--- DATA EXTRACTS Enclosed Below ---

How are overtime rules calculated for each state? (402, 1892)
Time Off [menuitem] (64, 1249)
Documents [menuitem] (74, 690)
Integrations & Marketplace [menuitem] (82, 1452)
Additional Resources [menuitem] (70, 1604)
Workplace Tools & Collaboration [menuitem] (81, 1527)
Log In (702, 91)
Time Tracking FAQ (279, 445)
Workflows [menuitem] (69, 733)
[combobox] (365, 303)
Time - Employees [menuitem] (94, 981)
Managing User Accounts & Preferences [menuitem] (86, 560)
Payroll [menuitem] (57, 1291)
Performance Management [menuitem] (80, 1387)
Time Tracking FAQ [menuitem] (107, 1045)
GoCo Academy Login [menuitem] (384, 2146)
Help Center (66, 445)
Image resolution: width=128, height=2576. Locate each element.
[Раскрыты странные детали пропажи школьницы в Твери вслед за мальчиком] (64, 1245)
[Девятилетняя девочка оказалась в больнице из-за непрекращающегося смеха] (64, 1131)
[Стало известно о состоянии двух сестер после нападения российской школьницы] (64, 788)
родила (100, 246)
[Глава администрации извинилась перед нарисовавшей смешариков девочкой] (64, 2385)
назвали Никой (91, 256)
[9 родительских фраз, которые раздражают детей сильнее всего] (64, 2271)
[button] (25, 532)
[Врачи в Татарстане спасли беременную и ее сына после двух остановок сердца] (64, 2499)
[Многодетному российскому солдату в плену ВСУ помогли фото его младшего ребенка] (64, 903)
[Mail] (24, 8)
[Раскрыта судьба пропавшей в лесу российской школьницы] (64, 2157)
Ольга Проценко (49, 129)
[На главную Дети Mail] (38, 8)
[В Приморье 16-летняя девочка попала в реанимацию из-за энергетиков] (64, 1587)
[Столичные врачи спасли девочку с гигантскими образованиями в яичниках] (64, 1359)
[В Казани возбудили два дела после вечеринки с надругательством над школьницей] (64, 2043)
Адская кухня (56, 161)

--- End of Enclosed DATA EXTRACTS ---

- PROBLEM STATEMENT: Extract every line from the one with "Time Tracking FAQ (279, 445)" down to the final line above, both included, exactly as written.

- SOLUTION FOR THIS EXERCISE:
Time Tracking FAQ (279, 445)
Workflows [menuitem] (69, 733)
[combobox] (365, 303)
Time - Employees [menuitem] (94, 981)
Managing User Accounts & Preferences [menuitem] (86, 560)
Payroll [menuitem] (57, 1291)
Performance Management [menuitem] (80, 1387)
Time Tracking FAQ [menuitem] (107, 1045)
GoCo Academy Login [menuitem] (384, 2146)
Help Center (66, 445)
Image resolution: width=128, height=2576. Locate each element.
[Раскрыты странные детали пропажи школьницы в Твери вслед за мальчиком] (64, 1245)
[Девятилетняя девочка оказалась в больнице из-за непрекращающегося смеха] (64, 1131)
[Стало известно о состоянии двух сестер после нападения российской школьницы] (64, 788)
родила (100, 246)
[Глава администрации извинилась перед нарисовавшей смешариков девочкой] (64, 2385)
назвали Никой (91, 256)
[9 родительских фраз, которые раздражают детей сильнее всего] (64, 2271)
[button] (25, 532)
[Врачи в Татарстане спасли беременную и ее сына после двух остановок сердца] (64, 2499)
[Многодетному российскому солдату в плену ВСУ помогли фото его младшего ребенка] (64, 903)
[Mail] (24, 8)
[Раскрыта судьба пропавшей в лесу российской школьницы] (64, 2157)
Ольга Проценко (49, 129)
[На главную Дети Mail] (38, 8)
[В Приморье 16-летняя девочка попала в реанимацию из-за энергетиков] (64, 1587)
[Столичные врачи спасли девочку с гигантскими образованиями в яичниках] (64, 1359)
[В Казани возбудили два дела после вечеринки с надругательством над школьницей] (64, 2043)
Адская кухня (56, 161)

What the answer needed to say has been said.